Directions: Each line below should be written out again without any change.

Task data:
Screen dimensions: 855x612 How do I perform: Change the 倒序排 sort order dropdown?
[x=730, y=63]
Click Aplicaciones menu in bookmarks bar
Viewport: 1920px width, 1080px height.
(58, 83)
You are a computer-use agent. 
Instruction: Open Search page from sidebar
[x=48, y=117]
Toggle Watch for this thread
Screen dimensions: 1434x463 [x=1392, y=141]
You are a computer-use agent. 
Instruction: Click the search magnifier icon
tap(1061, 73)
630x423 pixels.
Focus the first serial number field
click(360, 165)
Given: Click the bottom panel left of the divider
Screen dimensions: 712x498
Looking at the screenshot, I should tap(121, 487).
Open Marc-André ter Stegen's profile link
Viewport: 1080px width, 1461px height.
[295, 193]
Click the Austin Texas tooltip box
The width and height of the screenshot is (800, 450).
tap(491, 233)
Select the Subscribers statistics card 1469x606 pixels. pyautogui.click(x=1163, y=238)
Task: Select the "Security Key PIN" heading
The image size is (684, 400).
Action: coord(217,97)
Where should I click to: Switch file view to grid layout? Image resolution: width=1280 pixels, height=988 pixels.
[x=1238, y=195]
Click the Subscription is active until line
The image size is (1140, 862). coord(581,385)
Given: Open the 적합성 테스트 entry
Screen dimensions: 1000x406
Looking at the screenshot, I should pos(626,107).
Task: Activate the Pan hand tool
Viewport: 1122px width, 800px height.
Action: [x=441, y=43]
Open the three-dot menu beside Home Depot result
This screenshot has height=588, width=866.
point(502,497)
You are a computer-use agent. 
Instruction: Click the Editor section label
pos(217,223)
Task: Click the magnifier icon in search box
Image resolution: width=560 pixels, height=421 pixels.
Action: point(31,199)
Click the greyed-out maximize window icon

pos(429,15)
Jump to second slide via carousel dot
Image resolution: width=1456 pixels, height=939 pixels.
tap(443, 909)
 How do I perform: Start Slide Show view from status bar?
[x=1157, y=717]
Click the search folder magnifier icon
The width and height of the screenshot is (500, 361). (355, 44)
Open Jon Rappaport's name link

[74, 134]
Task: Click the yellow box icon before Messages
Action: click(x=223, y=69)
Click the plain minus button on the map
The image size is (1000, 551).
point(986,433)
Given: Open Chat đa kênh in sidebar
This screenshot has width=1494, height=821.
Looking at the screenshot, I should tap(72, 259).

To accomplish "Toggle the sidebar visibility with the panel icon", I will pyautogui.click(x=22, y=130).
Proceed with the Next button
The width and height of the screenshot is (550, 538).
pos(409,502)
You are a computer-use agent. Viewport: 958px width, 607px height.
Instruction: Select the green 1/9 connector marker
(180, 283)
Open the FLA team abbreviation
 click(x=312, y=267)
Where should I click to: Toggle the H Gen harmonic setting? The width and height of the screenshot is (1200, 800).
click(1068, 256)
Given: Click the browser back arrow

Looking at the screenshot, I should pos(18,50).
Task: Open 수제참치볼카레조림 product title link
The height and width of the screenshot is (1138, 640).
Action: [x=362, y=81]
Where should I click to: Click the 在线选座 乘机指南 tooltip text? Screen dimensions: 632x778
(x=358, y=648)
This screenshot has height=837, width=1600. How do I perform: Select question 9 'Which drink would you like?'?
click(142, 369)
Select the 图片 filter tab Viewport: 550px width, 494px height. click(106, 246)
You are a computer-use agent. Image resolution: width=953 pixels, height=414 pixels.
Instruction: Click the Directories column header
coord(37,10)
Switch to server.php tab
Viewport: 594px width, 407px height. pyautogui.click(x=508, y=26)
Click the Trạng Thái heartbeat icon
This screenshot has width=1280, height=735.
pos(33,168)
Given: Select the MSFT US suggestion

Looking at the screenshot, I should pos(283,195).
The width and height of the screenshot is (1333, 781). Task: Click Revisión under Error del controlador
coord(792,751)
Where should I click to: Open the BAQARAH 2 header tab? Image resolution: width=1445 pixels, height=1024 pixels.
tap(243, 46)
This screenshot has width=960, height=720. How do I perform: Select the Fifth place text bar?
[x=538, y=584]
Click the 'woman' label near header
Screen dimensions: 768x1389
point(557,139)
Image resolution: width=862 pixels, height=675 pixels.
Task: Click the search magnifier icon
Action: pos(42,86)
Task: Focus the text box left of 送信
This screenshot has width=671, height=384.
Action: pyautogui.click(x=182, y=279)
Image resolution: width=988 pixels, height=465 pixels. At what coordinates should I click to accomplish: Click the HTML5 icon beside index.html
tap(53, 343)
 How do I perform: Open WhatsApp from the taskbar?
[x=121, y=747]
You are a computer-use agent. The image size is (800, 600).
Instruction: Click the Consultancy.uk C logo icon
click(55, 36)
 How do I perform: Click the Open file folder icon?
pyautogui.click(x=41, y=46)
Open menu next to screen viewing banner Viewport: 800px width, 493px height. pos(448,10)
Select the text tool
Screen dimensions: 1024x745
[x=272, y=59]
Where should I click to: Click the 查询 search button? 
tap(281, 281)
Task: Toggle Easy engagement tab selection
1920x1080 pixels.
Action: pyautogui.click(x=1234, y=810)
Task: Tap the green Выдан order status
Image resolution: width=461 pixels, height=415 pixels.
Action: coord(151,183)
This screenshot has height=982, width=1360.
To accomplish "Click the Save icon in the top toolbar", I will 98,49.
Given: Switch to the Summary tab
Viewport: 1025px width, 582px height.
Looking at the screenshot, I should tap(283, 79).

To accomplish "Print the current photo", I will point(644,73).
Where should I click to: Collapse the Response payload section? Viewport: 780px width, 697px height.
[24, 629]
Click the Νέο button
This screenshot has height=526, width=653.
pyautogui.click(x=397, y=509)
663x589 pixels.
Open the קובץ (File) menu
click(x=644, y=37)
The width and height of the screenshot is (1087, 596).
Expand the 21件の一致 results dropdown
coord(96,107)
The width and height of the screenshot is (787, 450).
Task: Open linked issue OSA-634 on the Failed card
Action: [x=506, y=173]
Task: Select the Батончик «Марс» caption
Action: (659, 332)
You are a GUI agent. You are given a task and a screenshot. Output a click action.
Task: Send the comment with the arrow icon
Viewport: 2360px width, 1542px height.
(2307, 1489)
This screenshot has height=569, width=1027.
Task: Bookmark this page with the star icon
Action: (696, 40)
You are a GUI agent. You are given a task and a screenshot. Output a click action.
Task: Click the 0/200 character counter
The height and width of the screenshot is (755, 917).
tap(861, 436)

Reply:
Screen dimensions: 855x612 How do I perform: Change the 倒序排 sort order dropdown?
[x=730, y=63]
Click Aplicaciones menu in bookmarks bar
Viewport: 1920px width, 1080px height.
(58, 83)
You are a computer-use agent. 
Instruction: Open Search page from sidebar
[x=48, y=117]
Toggle Watch for this thread
Screen dimensions: 1434x463 [x=1392, y=141]
You are a computer-use agent. 
Instruction: Click the search magnifier icon
tap(1061, 73)
630x423 pixels.
Focus the first serial number field
click(360, 165)
Given: Click the bottom panel left of the divider
Screen dimensions: 712x498
Looking at the screenshot, I should tap(121, 487).
Open Marc-André ter Stegen's profile link
Viewport: 1080px width, 1461px height.
[295, 193]
Click the Austin Texas tooltip box
The width and height of the screenshot is (800, 450).
tap(491, 233)
Select the Subscribers statistics card 1469x606 pixels. pyautogui.click(x=1163, y=238)
Task: Select the "Security Key PIN" heading
The image size is (684, 400).
Action: coord(217,97)
Where should I click to: Switch file view to grid layout? Image resolution: width=1280 pixels, height=988 pixels.
[x=1238, y=195]
Click the Subscription is active until line
The image size is (1140, 862). coord(581,385)
Given: Open the 적합성 테스트 entry
Screen dimensions: 1000x406
Looking at the screenshot, I should pos(626,107).
Task: Activate the Pan hand tool
Viewport: 1122px width, 800px height.
Action: [x=441, y=43]
Open the three-dot menu beside Home Depot result
This screenshot has height=588, width=866.
point(502,497)
You are a computer-use agent. 
Instruction: Click the Editor section label
pos(217,223)
Task: Click the magnifier icon in search box
Image resolution: width=560 pixels, height=421 pixels.
Action: point(31,199)
Click the greyed-out maximize window icon

pos(429,15)
Jump to second slide via carousel dot
Image resolution: width=1456 pixels, height=939 pixels.
tap(443, 909)
 How do I perform: Start Slide Show view from status bar?
[x=1157, y=717]
Click the search folder magnifier icon
The width and height of the screenshot is (500, 361). (355, 44)
Open Jon Rappaport's name link

[74, 134]
Task: Click the yellow box icon before Messages
Action: click(x=223, y=69)
Click the plain minus button on the map
The image size is (1000, 551).
point(986,433)
Given: Open Chat đa kênh in sidebar
This screenshot has width=1494, height=821.
Looking at the screenshot, I should tap(72, 259).

To accomplish "Toggle the sidebar visibility with the panel icon", I will pyautogui.click(x=22, y=130).
Proceed with the Next button
The width and height of the screenshot is (550, 538).
pos(409,502)
You are a computer-use agent. Viewport: 958px width, 607px height.
Instruction: Select the green 1/9 connector marker
(180, 283)
Open the FLA team abbreviation
 click(x=312, y=267)
Where should I click to: Toggle the H Gen harmonic setting? The width and height of the screenshot is (1200, 800).
click(1068, 256)
Given: Click the browser back arrow

Looking at the screenshot, I should pos(18,50).
Task: Open 수제참치볼카레조림 product title link
The height and width of the screenshot is (1138, 640).
Action: [x=362, y=81]
Where should I click to: Click the 在线选座 乘机指南 tooltip text? Screen dimensions: 632x778
(x=358, y=648)
This screenshot has height=837, width=1600. How do I perform: Select question 9 'Which drink would you like?'?
click(142, 369)
Select the 图片 filter tab Viewport: 550px width, 494px height. click(106, 246)
You are a computer-use agent. Image resolution: width=953 pixels, height=414 pixels.
Instruction: Click the Directories column header
coord(37,10)
Switch to server.php tab
Viewport: 594px width, 407px height. pyautogui.click(x=508, y=26)
Click the Trạng Thái heartbeat icon
This screenshot has width=1280, height=735.
pos(33,168)
Given: Select the MSFT US suggestion

Looking at the screenshot, I should pos(283,195).
The width and height of the screenshot is (1333, 781). Task: Click Revisión under Error del controlador
coord(792,751)
Where should I click to: Open the BAQARAH 2 header tab? Image resolution: width=1445 pixels, height=1024 pixels.
tap(243, 46)
This screenshot has width=960, height=720. How do I perform: Select the Fifth place text bar?
[x=538, y=584]
Click the 'woman' label near header
Screen dimensions: 768x1389
point(557,139)
Image resolution: width=862 pixels, height=675 pixels.
Task: Click the search magnifier icon
Action: pos(42,86)
Task: Focus the text box left of 送信
This screenshot has width=671, height=384.
Action: pyautogui.click(x=182, y=279)
Image resolution: width=988 pixels, height=465 pixels. At what coordinates should I click to accomplish: Click the HTML5 icon beside index.html
tap(53, 343)
 How do I perform: Open WhatsApp from the taskbar?
[x=121, y=747]
You are a computer-use agent. The image size is (800, 600).
Instruction: Click the Consultancy.uk C logo icon
click(55, 36)
 How do I perform: Click the Open file folder icon?
pyautogui.click(x=41, y=46)
Open menu next to screen viewing banner Viewport: 800px width, 493px height. pos(448,10)
Select the text tool
Screen dimensions: 1024x745
[x=272, y=59]
Where should I click to: Click the 查询 search button? 
tap(281, 281)
Task: Toggle Easy engagement tab selection
1920x1080 pixels.
Action: pyautogui.click(x=1234, y=810)
Task: Tap the green Выдан order status
Image resolution: width=461 pixels, height=415 pixels.
Action: coord(151,183)
This screenshot has height=982, width=1360.
To accomplish "Click the Save icon in the top toolbar", I will 98,49.
Given: Switch to the Summary tab
Viewport: 1025px width, 582px height.
Looking at the screenshot, I should tap(283, 79).

To accomplish "Print the current photo", I will point(644,73).
Where should I click to: Collapse the Response payload section? Viewport: 780px width, 697px height.
[24, 629]
Click the Νέο button
This screenshot has height=526, width=653.
pyautogui.click(x=397, y=509)
663x589 pixels.
Open the קובץ (File) menu
click(x=644, y=37)
The width and height of the screenshot is (1087, 596).
Expand the 21件の一致 results dropdown
coord(96,107)
The width and height of the screenshot is (787, 450).
Task: Open linked issue OSA-634 on the Failed card
Action: [x=506, y=173]
Task: Select the Батончик «Марс» caption
Action: (659, 332)
You are a GUI agent. You are given a task and a screenshot. Output a click action.
Task: Send the comment with the arrow icon
Viewport: 2360px width, 1542px height.
(2307, 1489)
This screenshot has height=569, width=1027.
Task: Bookmark this page with the star icon
Action: (696, 40)
You are a GUI agent. You are given a task and a screenshot. Output a click action.
Task: Click the 0/200 character counter
The height and width of the screenshot is (755, 917).
tap(861, 436)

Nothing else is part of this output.